In this post I will describe a technical methodology we used to remove a piece of functionality from a Monolith/Service and turn it into a Micro-Service. I will try to reason about some of the decisions we have made and the path we took, as well as a more detailed description of internal tools, libraries and frameworks we use at Outbrain and in our team, to shed some light on the way we work in the team. And as a bonus you might learn from our mistakes!
Let’s start with the description of the original service and what it does.
Outbrain runs the largest content discovery platform. From the web surfer’s perspective it means serving a recommended content list that might interest her, in the form of ‘You might also like’ links. Some of those impression links are sponsored. ie: when she clicks on a link, someone is paying for that click, and the revenue is shared between Outbrain and the owner of the page with the link on it. That is how Outbrain makes its revenue.
My team, among other things, is responsible for the routing of the user to the requested page after pressing the link, and for the bookkeeping and accounting that is required in order to calculate the cost of the click, who should be charged, etc.
In our case the service we are trying to split is the ‘Bookkeeper’. Its primary role is to manage the paid impression links budget. After a budget is spent, The ‘Bookkeeper’ should notify Outbrain’s backend servers to refrain from showing the impression link again. And this has to be done as fast as possible. If not, people will click on links we cannot charge because the budget was already spent. Technically, this is done by an update to a database record.
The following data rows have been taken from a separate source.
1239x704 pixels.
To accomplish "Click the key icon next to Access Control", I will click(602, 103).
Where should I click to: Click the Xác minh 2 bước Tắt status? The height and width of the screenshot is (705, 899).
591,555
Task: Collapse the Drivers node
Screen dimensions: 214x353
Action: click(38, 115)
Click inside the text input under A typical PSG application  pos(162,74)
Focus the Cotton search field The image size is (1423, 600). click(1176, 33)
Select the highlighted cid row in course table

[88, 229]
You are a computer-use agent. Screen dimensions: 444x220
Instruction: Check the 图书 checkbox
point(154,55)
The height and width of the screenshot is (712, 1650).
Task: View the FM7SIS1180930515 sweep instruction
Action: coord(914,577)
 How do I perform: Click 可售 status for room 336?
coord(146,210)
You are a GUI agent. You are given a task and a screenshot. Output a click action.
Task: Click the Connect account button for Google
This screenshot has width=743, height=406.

However, there are other cases we might want to stop the exposure of impression links. One such an example is a request from the customer paying for the future click to disable the impression link exposure. So for such cases we have an API endpoint that does exactly the same with the same code. That endpoint is actually part of the ‘Bookkeeper’ that is enabled by a feature toggle on specific machines. This ‘Activate-Impressionable’ endpoint as we call it, is what was decided to split out of the ‘Bookkeeper’ into a designated Micro-Service .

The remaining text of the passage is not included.